--- START ---

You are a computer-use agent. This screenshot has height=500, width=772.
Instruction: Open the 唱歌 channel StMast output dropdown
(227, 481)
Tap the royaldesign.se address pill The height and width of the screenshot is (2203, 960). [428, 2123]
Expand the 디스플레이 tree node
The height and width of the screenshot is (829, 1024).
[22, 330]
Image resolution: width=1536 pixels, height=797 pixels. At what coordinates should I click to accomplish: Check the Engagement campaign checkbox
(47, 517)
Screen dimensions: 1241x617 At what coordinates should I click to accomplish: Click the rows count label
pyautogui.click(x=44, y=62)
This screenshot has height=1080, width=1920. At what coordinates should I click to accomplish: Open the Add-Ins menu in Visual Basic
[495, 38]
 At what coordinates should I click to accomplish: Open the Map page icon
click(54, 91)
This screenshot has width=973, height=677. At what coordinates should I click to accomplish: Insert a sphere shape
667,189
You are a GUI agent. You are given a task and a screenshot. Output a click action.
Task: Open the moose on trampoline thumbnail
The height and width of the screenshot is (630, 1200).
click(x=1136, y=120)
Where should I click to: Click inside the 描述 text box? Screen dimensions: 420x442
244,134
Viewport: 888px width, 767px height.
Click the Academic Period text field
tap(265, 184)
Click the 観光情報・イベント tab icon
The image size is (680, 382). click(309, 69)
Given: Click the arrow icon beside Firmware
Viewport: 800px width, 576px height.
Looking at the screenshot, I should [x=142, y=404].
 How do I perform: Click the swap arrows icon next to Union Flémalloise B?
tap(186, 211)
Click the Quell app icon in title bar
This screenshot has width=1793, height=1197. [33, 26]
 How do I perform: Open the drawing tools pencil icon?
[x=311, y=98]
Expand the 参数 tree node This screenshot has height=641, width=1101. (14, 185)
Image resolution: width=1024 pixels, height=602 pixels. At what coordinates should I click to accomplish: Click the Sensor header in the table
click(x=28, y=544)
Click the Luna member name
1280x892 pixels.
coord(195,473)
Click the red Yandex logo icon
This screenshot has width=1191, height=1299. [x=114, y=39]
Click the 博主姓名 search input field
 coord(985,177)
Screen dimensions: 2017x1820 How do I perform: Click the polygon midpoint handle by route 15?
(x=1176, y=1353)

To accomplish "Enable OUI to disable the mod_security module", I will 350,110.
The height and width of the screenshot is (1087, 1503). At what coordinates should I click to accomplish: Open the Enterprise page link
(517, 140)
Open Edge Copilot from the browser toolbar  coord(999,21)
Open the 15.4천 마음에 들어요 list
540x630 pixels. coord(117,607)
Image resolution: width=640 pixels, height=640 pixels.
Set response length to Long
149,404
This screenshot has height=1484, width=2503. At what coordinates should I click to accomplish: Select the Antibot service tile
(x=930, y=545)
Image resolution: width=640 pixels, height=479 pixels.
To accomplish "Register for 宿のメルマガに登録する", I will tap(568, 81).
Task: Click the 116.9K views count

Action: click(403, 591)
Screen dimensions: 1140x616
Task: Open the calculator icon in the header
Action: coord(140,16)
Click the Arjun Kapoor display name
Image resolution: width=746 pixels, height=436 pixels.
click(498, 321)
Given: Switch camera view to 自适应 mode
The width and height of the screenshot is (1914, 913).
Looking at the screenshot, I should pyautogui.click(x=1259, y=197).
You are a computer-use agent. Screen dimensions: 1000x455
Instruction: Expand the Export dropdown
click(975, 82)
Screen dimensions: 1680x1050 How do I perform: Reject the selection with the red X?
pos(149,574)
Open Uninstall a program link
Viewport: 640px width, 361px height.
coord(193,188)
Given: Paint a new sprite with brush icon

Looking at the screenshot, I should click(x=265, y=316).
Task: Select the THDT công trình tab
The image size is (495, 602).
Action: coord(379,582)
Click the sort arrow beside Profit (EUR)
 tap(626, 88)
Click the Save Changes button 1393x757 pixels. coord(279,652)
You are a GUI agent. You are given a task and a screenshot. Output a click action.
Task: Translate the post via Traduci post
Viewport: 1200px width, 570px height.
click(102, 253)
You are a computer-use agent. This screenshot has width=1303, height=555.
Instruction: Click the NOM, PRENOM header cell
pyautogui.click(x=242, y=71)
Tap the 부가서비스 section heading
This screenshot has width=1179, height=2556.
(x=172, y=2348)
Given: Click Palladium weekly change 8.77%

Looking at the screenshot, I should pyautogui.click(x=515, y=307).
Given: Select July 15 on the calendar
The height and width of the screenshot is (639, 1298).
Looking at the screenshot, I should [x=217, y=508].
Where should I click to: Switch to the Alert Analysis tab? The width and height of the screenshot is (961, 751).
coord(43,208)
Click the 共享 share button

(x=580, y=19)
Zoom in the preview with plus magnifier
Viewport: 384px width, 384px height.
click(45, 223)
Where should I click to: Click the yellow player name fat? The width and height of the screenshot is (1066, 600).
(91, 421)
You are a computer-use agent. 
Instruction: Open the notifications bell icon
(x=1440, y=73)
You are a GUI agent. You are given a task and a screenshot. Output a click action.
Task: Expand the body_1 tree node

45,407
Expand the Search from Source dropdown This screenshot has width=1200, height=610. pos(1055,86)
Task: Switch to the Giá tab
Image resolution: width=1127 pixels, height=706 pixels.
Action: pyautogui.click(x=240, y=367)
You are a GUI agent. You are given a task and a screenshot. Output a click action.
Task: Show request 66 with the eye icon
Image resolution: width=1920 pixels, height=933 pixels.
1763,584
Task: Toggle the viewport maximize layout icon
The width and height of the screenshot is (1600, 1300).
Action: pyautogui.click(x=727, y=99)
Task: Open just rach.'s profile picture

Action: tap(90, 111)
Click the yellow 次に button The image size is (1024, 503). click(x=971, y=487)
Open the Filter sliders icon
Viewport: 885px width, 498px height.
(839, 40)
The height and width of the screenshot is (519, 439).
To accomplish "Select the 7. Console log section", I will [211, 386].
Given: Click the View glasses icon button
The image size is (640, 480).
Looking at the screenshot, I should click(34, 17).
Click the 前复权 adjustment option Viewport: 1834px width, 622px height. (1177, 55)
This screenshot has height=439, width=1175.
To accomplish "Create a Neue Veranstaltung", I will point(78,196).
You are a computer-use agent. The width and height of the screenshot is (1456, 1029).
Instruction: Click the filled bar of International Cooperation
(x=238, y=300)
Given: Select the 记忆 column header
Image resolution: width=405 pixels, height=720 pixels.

--- END ---

What needs to be done: Show every line of the entries above that contains the string "page". Case counts.

Exercise result:
 At what coordinates should I click to accomplish: Open the Map page icon
The height and width of the screenshot is (1087, 1503). At what coordinates should I click to accomplish: Open the Enterprise page link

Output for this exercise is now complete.